Sunday, February 27, 2011

Happy Unendings

Yesterday two middle school girls had a sleep over at our place.  So I guess it was me that had the sleep over.  We watched a Japanese drama.  There is so much kindredness to be felt because you share a TV show with someone, it becomes a much more dramatic feeling when the show is a subtitled JDrama few others would like; even more noticeable when it's a 30 year old woman sitting down with two 13 year old girls (hilarious girls who have great sass and character!).

It's intimidating, other women tell me, to talk to teenagers.  Is it?  Most of them are just people; just younger; just sweeter (mostly); just more open hearted and tender with their words, although biting words are also used as loosely, too.  I stayed up late with two 13 year old girls, chatting about dreams and hopes and crushes and sometimes the mommy banter popped out.  But was it mommy-ish to remind them of the same things I prayed over and over and over at the same age?   I don't think it was, it was just me now, and then: The same scared little girl trying to remember her heart's priorities.

Proverbs 4:23 Above all else, guard your heart, 
   for everything you do flows from it.

and

Song of Solomon 2:7 Daughters of Jerusalem, I charge you by the gazelles and by the does of the field: Do not arouse or awaken love until it so desires.
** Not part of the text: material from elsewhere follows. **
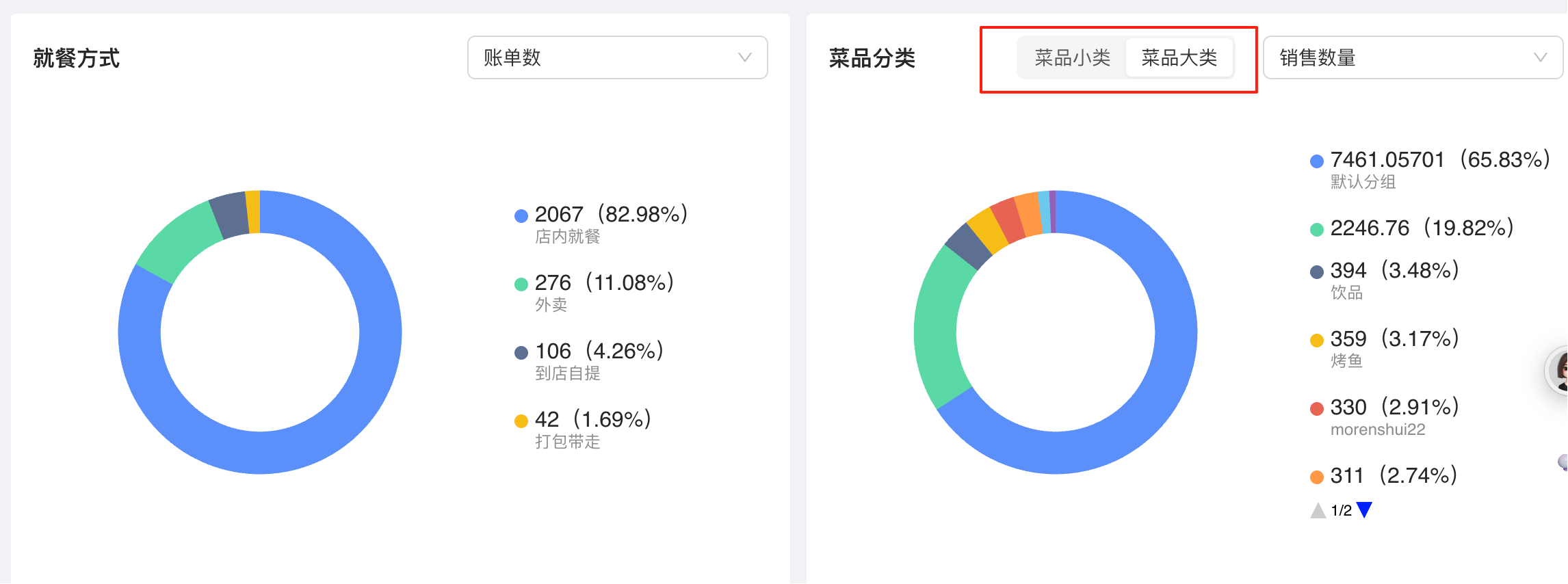Click the previous legend page arrow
I suppose it was mommy-ish when I told them how I had been lucky, blessed, annointed (take your pick);  to never have loved (in the ultimate romantic sense) anyone besides Husband.  (My heart had been tender to others, even hurt by others; there has been more than enough drama but it was never given away in love.  I think the girls LOVED hearing that a guarded heart doesn't mean missing out on drama, at least, I know the 13 year old me I would have been quite relieved to hear I wouldn't miss out on the tears and intensity!)  God answered those fervently prayed scriptures.  Acknowledging Him was--and is--knit into every syllable as I would sing the lines from "Come Thou Fount" that say, "Prone to Wander, Lord, I feel it; prone to leave the God I love. Here's my heart, Lord, take and seal it, seal it for Thy courts above."  In the end, there is no heavier reality than the future beyond the life we're living now.  It is hard to see, it is hard to remember, but the soul is always tugging in the direction home.   

In the end, we laughed equally over each others' dramas, and ooed our pains and concerns.  I didn't give most of the conversation a second thought, which is probably why it was so easy and real: nothing was distracted with the concern: Do I awkwardly interject with grown-up wisdom?  

To my lovely friends, amazingly enough (not really amazing, is it? It's how things are meant to be), my added bit of mommy-ness experience recounting was true romance, beyond looking for Edward Cullen,or Mr. Darcy, and sudden happy endings in general.  We laughed over the quotes from hilarious fights; Toddlers mishaps, and stories of how our happy ending continues.  And I think we all needed to hear and know that there is such a thing as a sweet and simple Happy Unending.